И, наверное, именно поэтому, чтобы как-то избавиться от тяжести в душе и прервать бессмысленное ожидание, я и поехала в этот Нижнеколоменский проезд. Проснувшись чуть свет, и осознав, что уснуть больше не смогу, я просидела пару часов на кухне, пила кофе и наблюдала, как за окном становится светлее, во дворе начинает бурлить привычная, каждодневная жизнь. А потом в один момент решилась, поднялась из-за стола и отправилась переодеваться. До начала рабочей смены оставалось пять часов, и я решила, что этого времени мне должно вполне хватить для того, чтобы выяснить, что же меня ждёт по этому адресу. А, при необходимости, и успокоиться.

Чего ждать, я совершенно не представляла. Точнее, столько всяких гипотез настроила, что Алина Потапова могла бы собой гордиться. Сна и покоя она меня лишила. Кстати, у меня мелькнула мысль, что бывшая жена Давида могла всё выдумать, чтобы поставить меня в ещё более глупое и унизительное положение. Правда, я вспомнила выражение её глаз в тот момент, и мысль об обмане решительно отмела. Что-то за всем этим стояло, что-то серьёзное, и это что-то ей также не давало покоя.

Таксист привёз меня на Нижнеколоменский проезд, и мы некоторое время катались между старыми, трёхэтажными домами, пытаясь найти дом под номером два.
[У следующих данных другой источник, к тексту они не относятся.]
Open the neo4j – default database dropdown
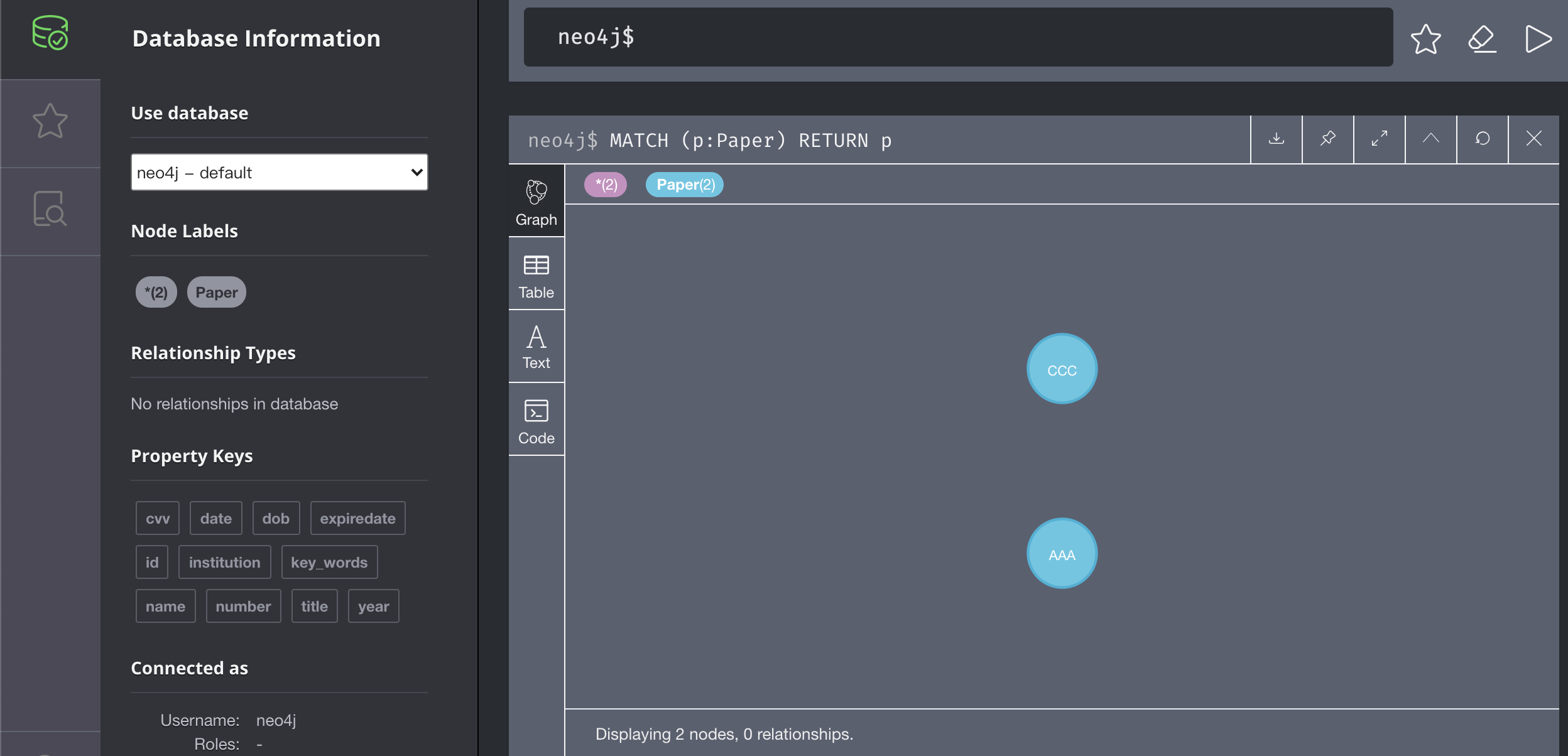point(279,172)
Я смотрела в окно на почти сельский пейзаж, с белёными домами, с палисадниками полными цветов, и с кособокими лавочками перед подъездами. В ветхих домах не было балконов, и бельё на уличных верёвках здесь сушилось повсеместно. И не смотря на разгар рабочего утра, на улице было тихо, словно день здесь начинался значительно позже, чем во всём городе. Здесь никто не торопился и никуда не бежал – ни в школу, ни на работу.
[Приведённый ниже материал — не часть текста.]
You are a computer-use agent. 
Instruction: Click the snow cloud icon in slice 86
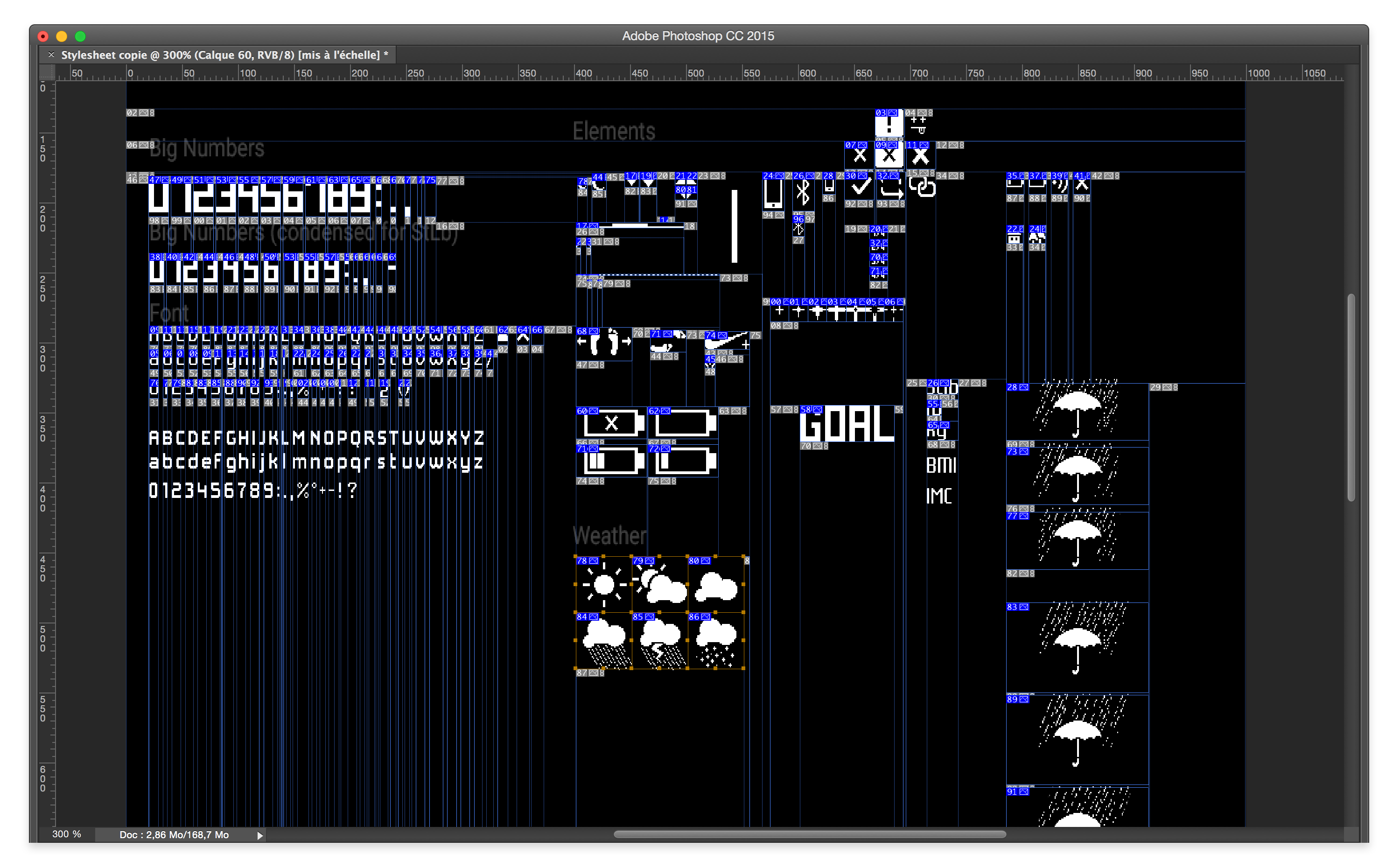(x=716, y=641)
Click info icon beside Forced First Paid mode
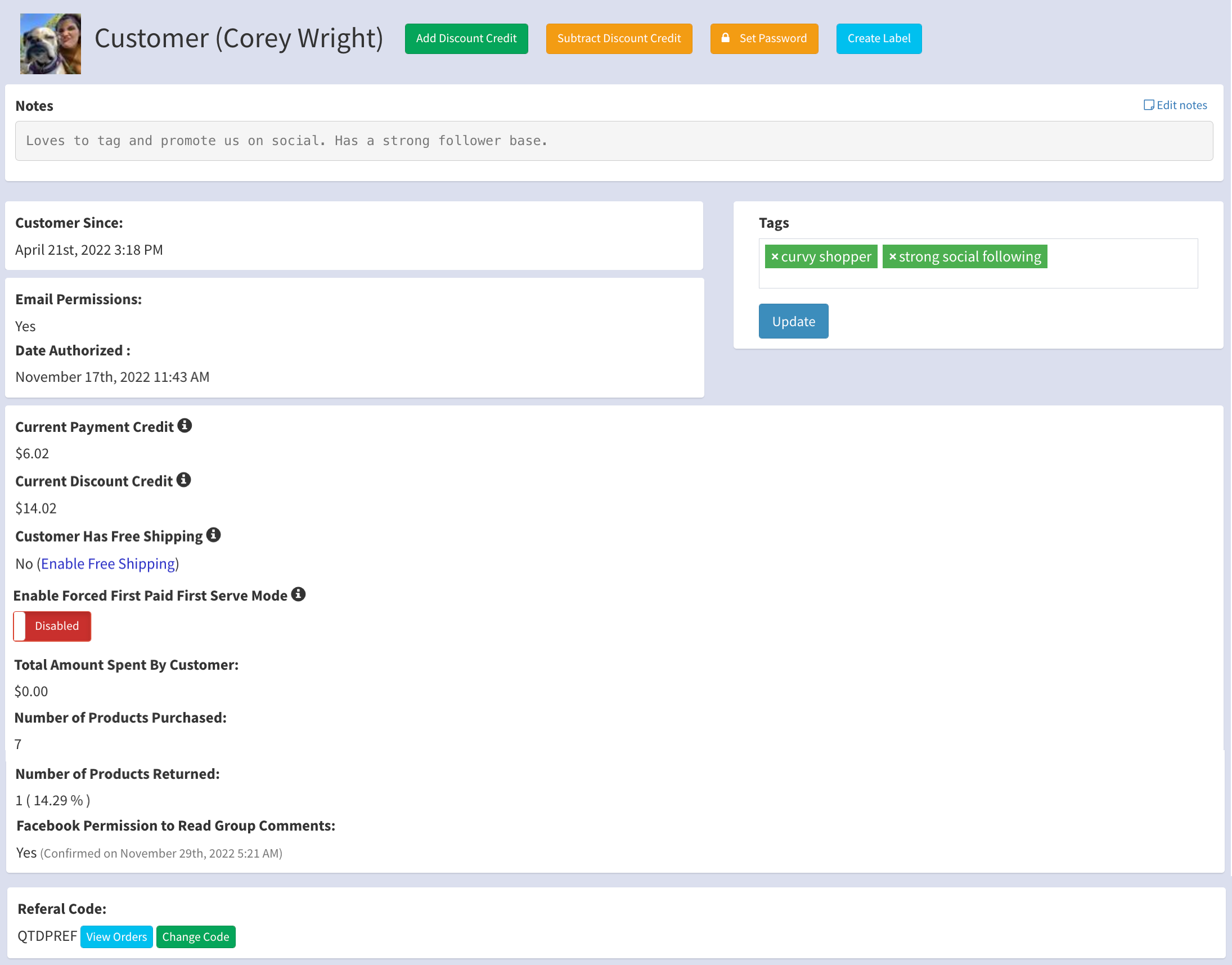The width and height of the screenshot is (1232, 965). [298, 594]
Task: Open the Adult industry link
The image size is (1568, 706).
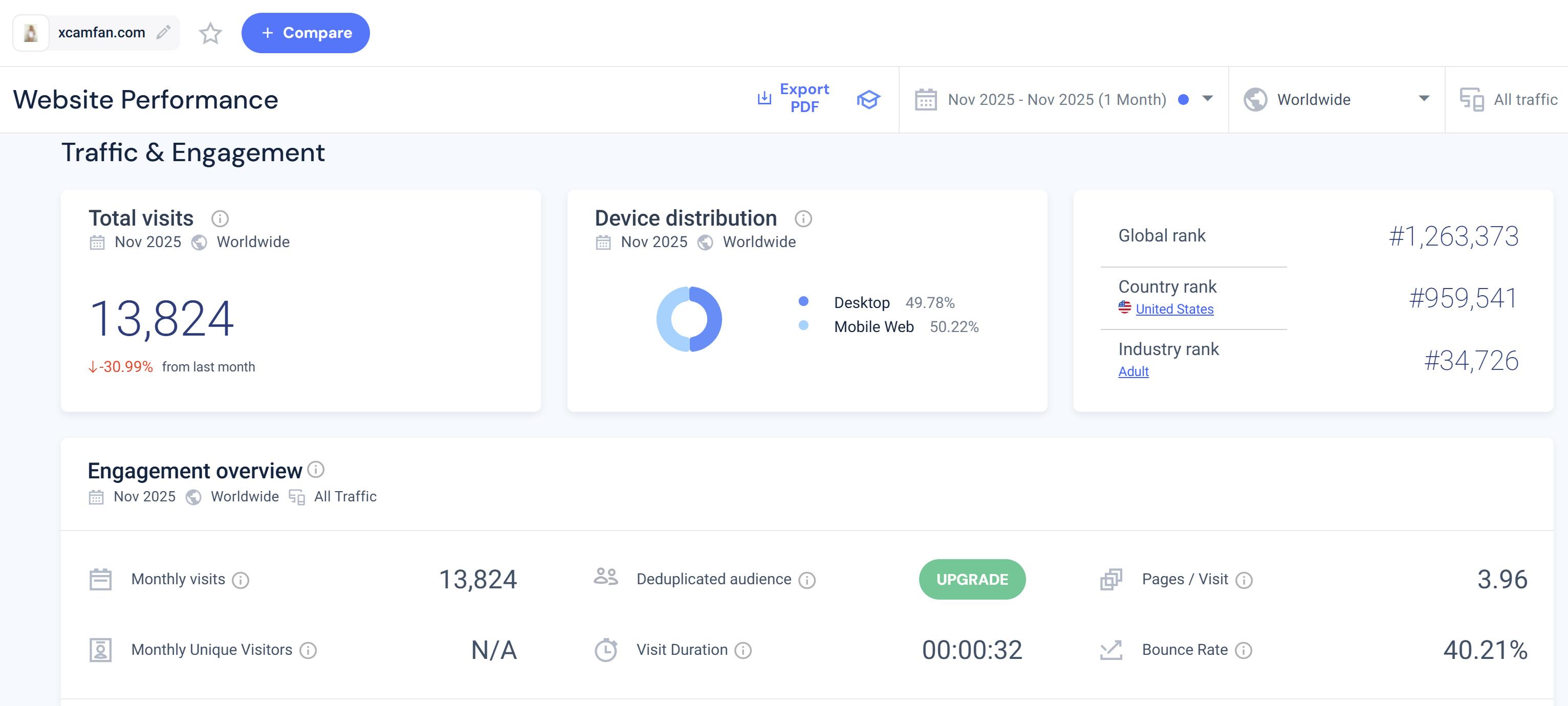Action: coord(1133,371)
- Школа здесь раньше была, - сказал мне таксист, разговорившись. – Я помню. На окраине, деревянная. А потом её снесли, а новую так и не построили, дети теперь на автобусе на Васильевскую ездят. У меня здесь тётка когда-то жила, и брат в той школе и учился. А потом они в город переехали.

- Это тоже город, - удивилась я. – Просто окраина.

- Слишком крайняя окраина, - усмехнулся мужчина. – Деревня деревней.

А, по мне, здесь было довольно мило. Я поблагодарила водителя, когда он остановился у дома под номером два, расплатилась и вышла из автомобиля. Принялась оглядываться. Конечно, было несколько странно видеть покосившиеся сараи неподалёку, брошенные на газоне детские велосипеды, далеко не новые, цветы, растущие повсюду, словно на огороде, а особенно, чужое нижнее бельё выдающегося размера на бельевой верёвке, но от всего этого веяло странным спокойствием. По всей видимости, жизнь здесь текла вяло и неспешно, все друг друга знали, и вряд ли опасались быть ограбленными. Всё на виду.

Я постояла перед подъездом нужного мне дома, разглядывая ветхое крыльцо и кота на ступеньке, толстого, с недовольной мордой. Кот на меня косился, потом сделал несколько шагов и лёг на траву. А я продолжала стоять и смотреть на дом, на окна. Восьмая квартира, совершенно точно, находится на втором этаже. Вот только, что я скажу, когда позвоню в дверь? Если даже сама не представляю, зачем приехала и что собираюсь выяснять.

Стоять и глазеть на окна старого дома, можно было бесконечно долго, меня спугнула тётка в цветастом халате, что появилась на крыльце соседнего подъезда и принялась ко мне с подозрением присматриваться. Живя на этой улице, точно не стоит бояться воров и бандитов, незамеченным не пройдёт никто. Чтобы избавиться от прокурорского взгляда исподлобья, я поспешила зайти в подъезд. Поднялась на второй этаж по кособокой деревянной лестнице. В маленьком подъезде пахло хлоркой от намытой лестницы, а на подоконнике цвели герани. Ощущение, что я попала в странный сон.

Дверь в восьмую квартиру оказалась новой, дорогой, единственная подобная в подъезде. Я в последний раз мысленно сказала себе, что я дура, ведусь на придумки Алины Потаповой, а после нажала на кнопку звонка у двери. И замерла в ожидании.